Over the past several years, another competing day-ahead market by the Southwest Power Pool (SPP) — called Markets+ — has taken shape. While significantly smaller and less connected than the EDAM market footprint, several Western utilities have already committed to joining including APS, TEP, and SRP.
Both EDAM and Markets+ aim to deliver cheaper, more reliable electricity, but the choice between them will shape how Arizona utilities interact with neighboring states, manage growing demand, and maintain grid reliability. For a power market, the size and footprint matter. As utilities commit to one market or the other, the benefits of regional coordination — and the risks of fragmentation — become increasingly clear.

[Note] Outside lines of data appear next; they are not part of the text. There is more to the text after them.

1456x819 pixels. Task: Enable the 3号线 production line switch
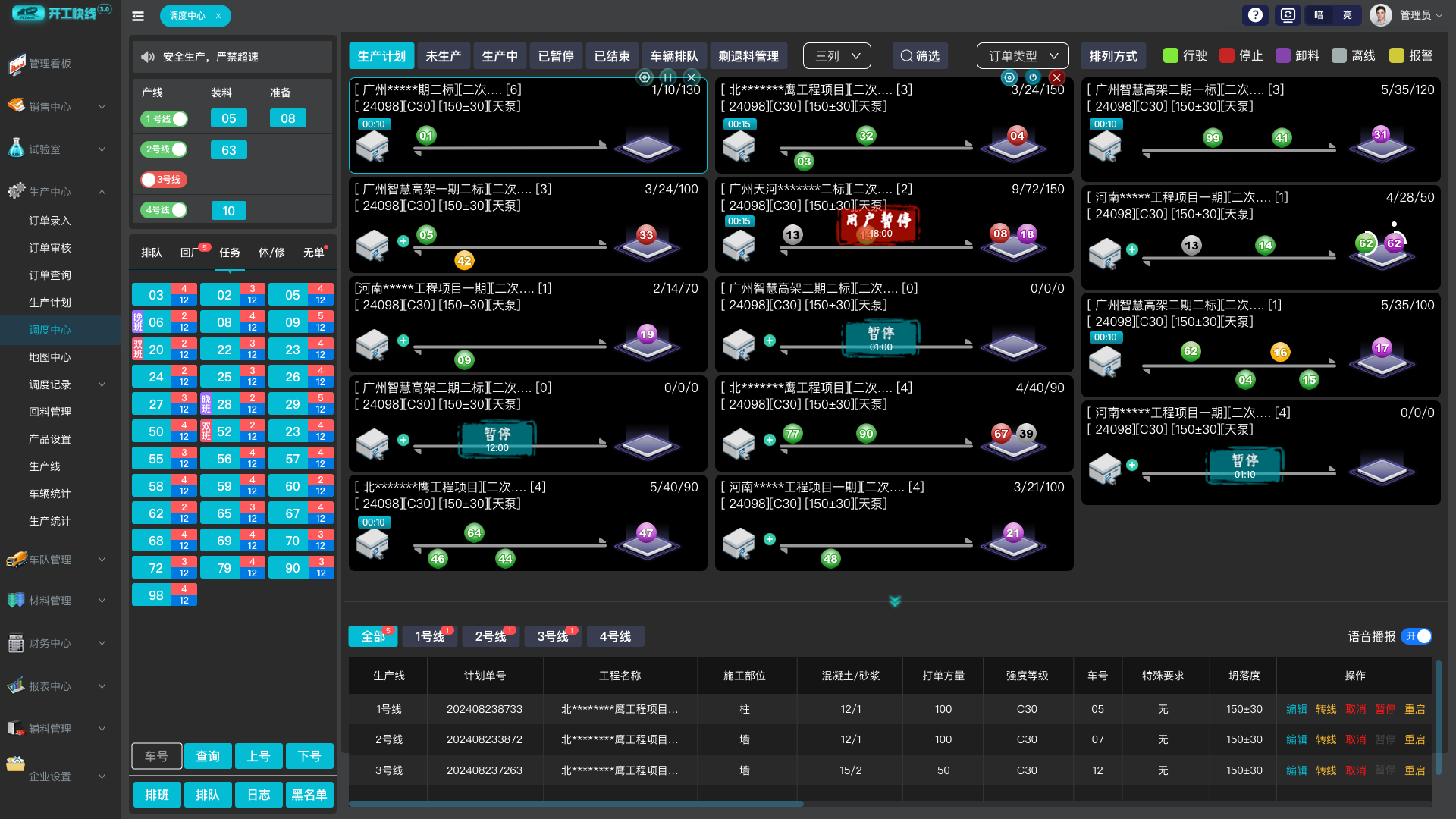[164, 180]
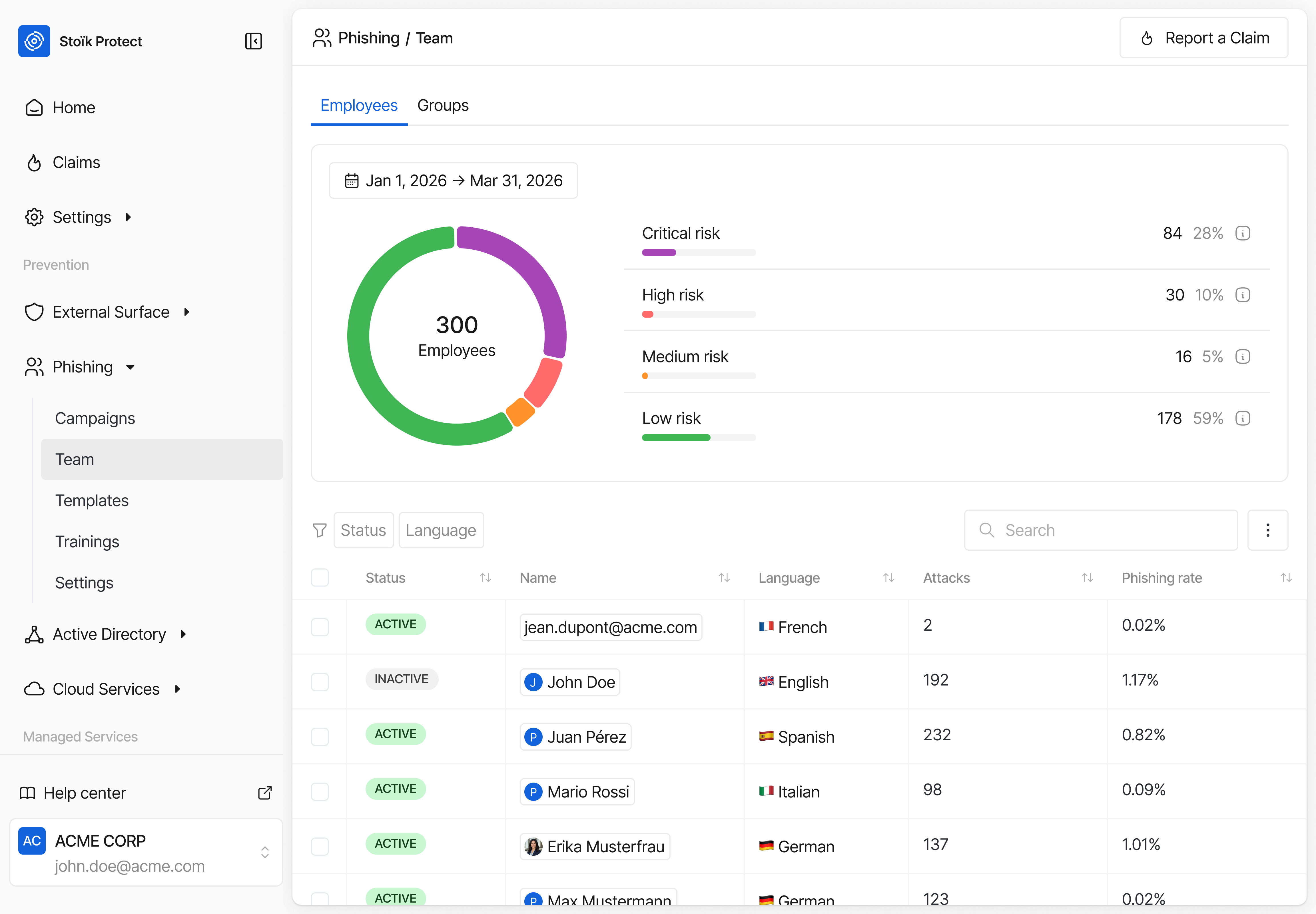Select the John Doe row checkbox
Viewport: 1316px width, 914px height.
(x=320, y=682)
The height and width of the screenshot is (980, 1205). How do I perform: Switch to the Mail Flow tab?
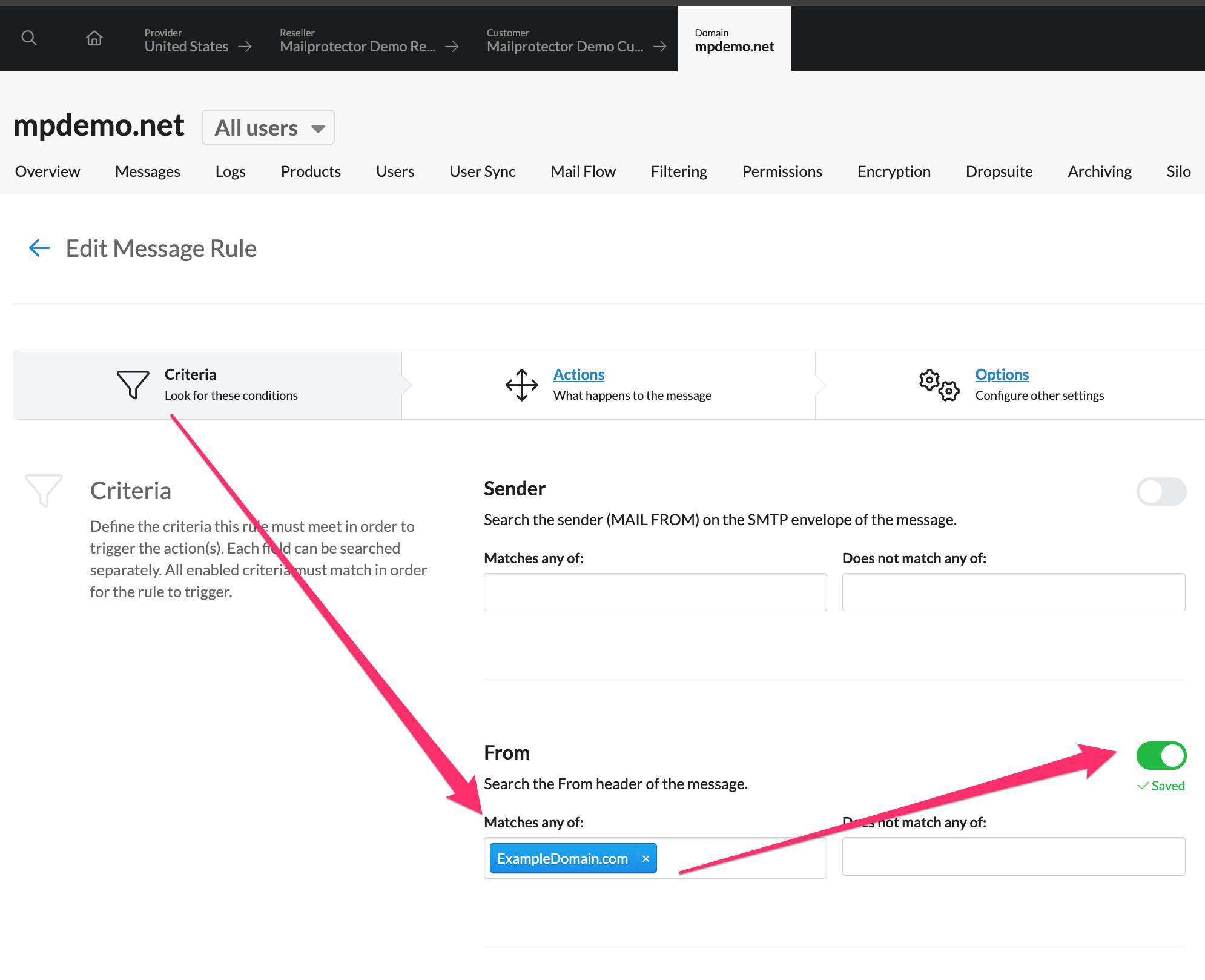click(x=583, y=171)
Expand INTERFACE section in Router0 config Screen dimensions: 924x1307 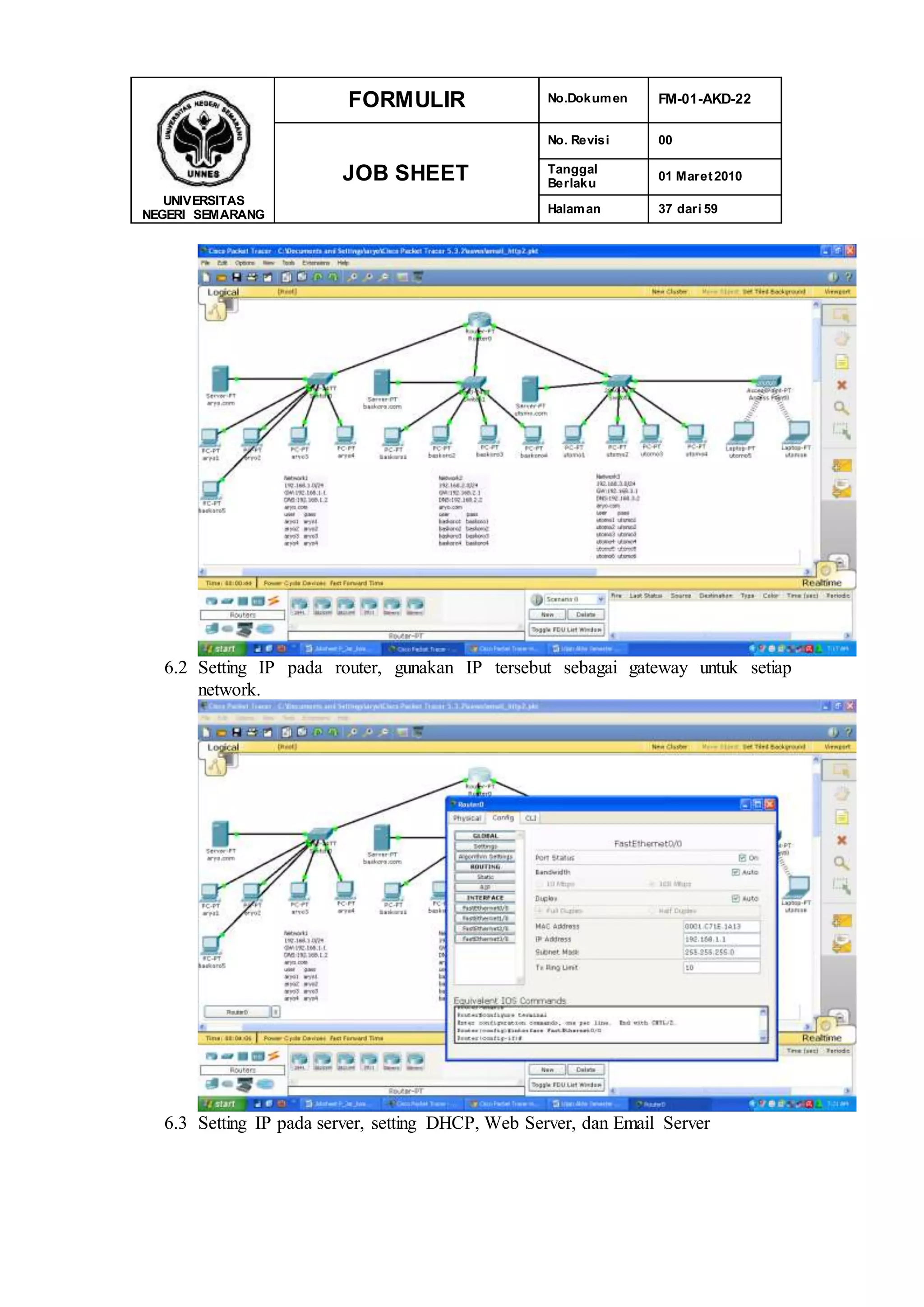click(485, 898)
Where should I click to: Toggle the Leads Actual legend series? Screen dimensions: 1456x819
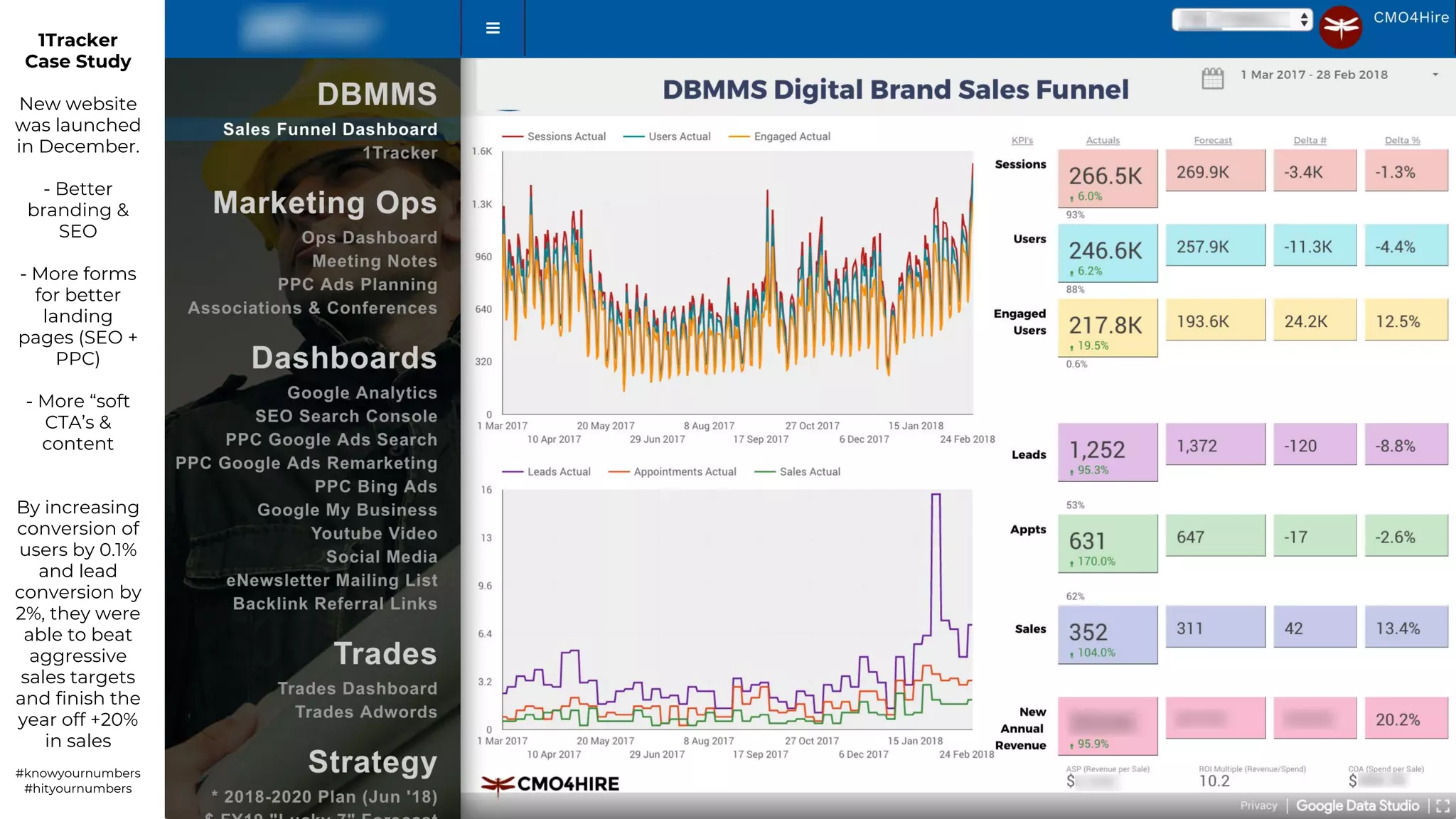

To evaluate the potential impacts for ratepayers in Arizona of utilities’ market choices, Aurora Energy Research evaluated the impacts of APS, TEP, and SRP’s participation in two different regional market options, both of which offer day-ahead market services beginning in 2026-2027:
There are currently 38 balancing authorities in the West, which are the organizations in charge of managing electricity supply and demand across a geographic area, handling the dispatch of power resources to ensure the lights stay on. Currently, ten balancing authorities, have either committed or publicly signaled their intent to join EDAM — we estimate this represents 45%-50% of total electricity demand across the West.
By comparison, eight balancing authorities, which we estimate to make up about 25%- 30% of total demand in the West — and, important to this analysis, includes APS, TEP and SRP — have signaled their intention to join Markets+. Other balancing authorities in the region have not yet decided and are most likely waiting to see which market structure will yield the most benefits at the lowest cost, while a few others have opted to join SPP’s RTO West, a market option offering full RTO services. It is worth noting that the percentages cited above are for committed entities; the map below includes those balancing authorities and accounts for others that Aurora Energy Research determined likely to join one market or another.

Understanding market participants is critical because a larger marketplace, with more diverse energy resource offerings, will yield greater benefits to participants.
To evaluate outcomes associated with participation in these two different market options, Aurora Energy Research used a production cost model to compare the revenues and costs associated with production and delivery of electricity for Arizona utilities.
The full APS Report from Aurora Energy Research provides significant additional information regarding this analysis, including primary drivers of these costs savings.
Our analysis suggests that the larger, more resource-diverse day-ahead market offered under EDAM stands to benefit Arizonans more than available alternatives. Precisely what next steps should be taken in Arizona’s path to market participation will be determined by the utilities and state regulators.
However, the choice of market will have consequences on electricity rates, reliability and emissions for decades to come. At the very least, this analysis warrants additional consideration — and perhaps further modeling — of market choice to ensure which one is ultimately accepted by Arizona utilities is in the best interests of Arizonans.